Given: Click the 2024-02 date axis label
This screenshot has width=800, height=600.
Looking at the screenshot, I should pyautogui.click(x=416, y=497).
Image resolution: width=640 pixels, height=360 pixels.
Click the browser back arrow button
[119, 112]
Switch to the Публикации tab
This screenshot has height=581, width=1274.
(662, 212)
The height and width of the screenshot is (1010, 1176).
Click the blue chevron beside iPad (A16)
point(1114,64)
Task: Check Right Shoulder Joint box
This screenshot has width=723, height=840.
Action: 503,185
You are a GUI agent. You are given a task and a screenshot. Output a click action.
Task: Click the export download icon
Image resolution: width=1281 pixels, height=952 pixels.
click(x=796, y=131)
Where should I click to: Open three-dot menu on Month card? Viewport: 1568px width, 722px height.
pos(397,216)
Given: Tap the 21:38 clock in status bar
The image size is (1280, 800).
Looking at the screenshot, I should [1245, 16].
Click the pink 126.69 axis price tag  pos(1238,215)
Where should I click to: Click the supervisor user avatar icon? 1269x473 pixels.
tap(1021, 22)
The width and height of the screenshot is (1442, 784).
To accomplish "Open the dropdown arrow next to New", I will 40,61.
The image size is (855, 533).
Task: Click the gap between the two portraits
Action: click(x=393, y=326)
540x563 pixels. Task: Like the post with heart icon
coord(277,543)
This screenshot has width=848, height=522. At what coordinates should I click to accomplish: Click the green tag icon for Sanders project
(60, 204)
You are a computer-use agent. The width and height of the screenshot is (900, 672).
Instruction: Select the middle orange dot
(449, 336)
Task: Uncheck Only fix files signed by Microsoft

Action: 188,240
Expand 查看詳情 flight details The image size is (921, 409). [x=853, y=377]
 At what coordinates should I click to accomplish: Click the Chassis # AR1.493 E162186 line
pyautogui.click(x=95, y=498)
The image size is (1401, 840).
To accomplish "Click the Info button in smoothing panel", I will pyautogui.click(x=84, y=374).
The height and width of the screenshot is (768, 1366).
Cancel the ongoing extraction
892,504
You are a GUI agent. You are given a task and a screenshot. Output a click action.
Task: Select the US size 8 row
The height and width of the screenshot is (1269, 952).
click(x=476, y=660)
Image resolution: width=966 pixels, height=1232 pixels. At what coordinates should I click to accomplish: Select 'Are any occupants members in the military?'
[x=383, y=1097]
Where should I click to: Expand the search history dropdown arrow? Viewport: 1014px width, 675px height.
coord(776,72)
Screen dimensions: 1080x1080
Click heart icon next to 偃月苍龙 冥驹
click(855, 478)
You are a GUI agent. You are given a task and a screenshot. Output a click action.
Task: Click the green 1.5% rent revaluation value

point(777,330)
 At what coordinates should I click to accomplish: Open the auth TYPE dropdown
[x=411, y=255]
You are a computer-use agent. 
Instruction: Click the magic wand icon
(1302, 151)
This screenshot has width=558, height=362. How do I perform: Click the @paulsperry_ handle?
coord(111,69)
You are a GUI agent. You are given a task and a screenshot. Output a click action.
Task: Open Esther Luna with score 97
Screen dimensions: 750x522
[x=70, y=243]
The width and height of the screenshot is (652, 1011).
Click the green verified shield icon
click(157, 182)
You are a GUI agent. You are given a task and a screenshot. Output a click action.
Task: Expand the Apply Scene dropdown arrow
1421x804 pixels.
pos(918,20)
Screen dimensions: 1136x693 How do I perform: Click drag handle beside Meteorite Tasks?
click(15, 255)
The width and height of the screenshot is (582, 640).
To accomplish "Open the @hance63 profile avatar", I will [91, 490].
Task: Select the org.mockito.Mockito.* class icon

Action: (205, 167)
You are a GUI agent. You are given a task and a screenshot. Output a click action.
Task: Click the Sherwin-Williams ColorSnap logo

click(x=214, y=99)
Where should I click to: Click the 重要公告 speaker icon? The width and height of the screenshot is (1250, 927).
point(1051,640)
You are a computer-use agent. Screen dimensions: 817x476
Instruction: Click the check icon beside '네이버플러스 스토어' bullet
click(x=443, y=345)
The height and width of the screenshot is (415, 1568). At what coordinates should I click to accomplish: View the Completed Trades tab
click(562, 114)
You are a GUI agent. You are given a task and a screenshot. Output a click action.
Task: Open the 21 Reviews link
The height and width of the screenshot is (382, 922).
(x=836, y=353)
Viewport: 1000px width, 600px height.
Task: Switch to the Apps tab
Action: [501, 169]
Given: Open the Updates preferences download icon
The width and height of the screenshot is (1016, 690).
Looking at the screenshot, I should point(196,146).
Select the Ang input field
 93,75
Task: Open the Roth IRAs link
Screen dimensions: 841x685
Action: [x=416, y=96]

### Required work
Every single entry above has to be copied exactly.

### Task answer
Given: Click the 2024-02 date axis label
This screenshot has width=800, height=600.
Looking at the screenshot, I should pyautogui.click(x=416, y=497).
Image resolution: width=640 pixels, height=360 pixels.
Click the browser back arrow button
[119, 112]
Switch to the Публикации tab
This screenshot has height=581, width=1274.
(662, 212)
The height and width of the screenshot is (1010, 1176).
Click the blue chevron beside iPad (A16)
point(1114,64)
Task: Check Right Shoulder Joint box
This screenshot has width=723, height=840.
Action: 503,185
You are a GUI agent. You are given a task and a screenshot. Output a click action.
Task: Click the export download icon
Image resolution: width=1281 pixels, height=952 pixels.
click(x=796, y=131)
Where should I click to: Open three-dot menu on Month card? Viewport: 1568px width, 722px height.
pos(397,216)
Given: Tap the 21:38 clock in status bar
The image size is (1280, 800).
Looking at the screenshot, I should [1245, 16].
Click the pink 126.69 axis price tag  pos(1238,215)
Where should I click to: Click the supervisor user avatar icon? 1269x473 pixels.
tap(1021, 22)
The width and height of the screenshot is (1442, 784).
To accomplish "Open the dropdown arrow next to New", I will 40,61.
The image size is (855, 533).
Task: Click the gap between the two portraits
Action: click(x=393, y=326)
540x563 pixels. Task: Like the post with heart icon
coord(277,543)
This screenshot has width=848, height=522. At what coordinates should I click to accomplish: Click the green tag icon for Sanders project
(60, 204)
You are a computer-use agent. The width and height of the screenshot is (900, 672).
Instruction: Select the middle orange dot
(449, 336)
Task: Uncheck Only fix files signed by Microsoft

Action: 188,240
Expand 查看詳情 flight details The image size is (921, 409). [x=853, y=377]
 At what coordinates should I click to accomplish: Click the Chassis # AR1.493 E162186 line
pyautogui.click(x=95, y=498)
The image size is (1401, 840).
To accomplish "Click the Info button in smoothing panel", I will pyautogui.click(x=84, y=374).
The height and width of the screenshot is (768, 1366).
Cancel the ongoing extraction
892,504
You are a GUI agent. You are given a task and a screenshot. Output a click action.
Task: Select the US size 8 row
The height and width of the screenshot is (1269, 952).
click(x=476, y=660)
Image resolution: width=966 pixels, height=1232 pixels. At what coordinates should I click to accomplish: Select 'Are any occupants members in the military?'
[x=383, y=1097]
Where should I click to: Expand the search history dropdown arrow? Viewport: 1014px width, 675px height.
coord(776,72)
Screen dimensions: 1080x1080
Click heart icon next to 偃月苍龙 冥驹
click(855, 478)
You are a GUI agent. You are given a task and a screenshot. Output a click action.
Task: Click the green 1.5% rent revaluation value

point(777,330)
 At what coordinates should I click to accomplish: Open the auth TYPE dropdown
[x=411, y=255]
You are a computer-use agent. 
Instruction: Click the magic wand icon
(1302, 151)
This screenshot has width=558, height=362. How do I perform: Click the @paulsperry_ handle?
coord(111,69)
You are a GUI agent. You are given a task and a screenshot. Output a click action.
Task: Open Esther Luna with score 97
Screen dimensions: 750x522
[x=70, y=243]
The width and height of the screenshot is (652, 1011).
Click the green verified shield icon
click(157, 182)
You are a GUI agent. You are given a task and a screenshot. Output a click action.
Task: Expand the Apply Scene dropdown arrow
1421x804 pixels.
pos(918,20)
Screen dimensions: 1136x693 How do I perform: Click drag handle beside Meteorite Tasks?
click(15, 255)
The width and height of the screenshot is (582, 640).
To accomplish "Open the @hance63 profile avatar", I will [91, 490].
Task: Select the org.mockito.Mockito.* class icon

Action: (205, 167)
You are a GUI agent. You are given a task and a screenshot. Output a click action.
Task: Click the Sherwin-Williams ColorSnap logo

click(x=214, y=99)
Where should I click to: Click the 重要公告 speaker icon? The width and height of the screenshot is (1250, 927).
point(1051,640)
You are a computer-use agent. Screen dimensions: 817x476
Instruction: Click the check icon beside '네이버플러스 스토어' bullet
click(x=443, y=345)
The height and width of the screenshot is (415, 1568). At what coordinates should I click to accomplish: View the Completed Trades tab
click(562, 114)
You are a GUI agent. You are given a task and a screenshot. Output a click action.
Task: Open the 21 Reviews link
The height and width of the screenshot is (382, 922).
(x=836, y=353)
Viewport: 1000px width, 600px height.
Task: Switch to the Apps tab
Action: [501, 169]
Given: Open the Updates preferences download icon
The width and height of the screenshot is (1016, 690).
Looking at the screenshot, I should point(196,146).
Select the Ang input field
 93,75
Task: Open the Roth IRAs link
Screen dimensions: 841x685
Action: [x=416, y=96]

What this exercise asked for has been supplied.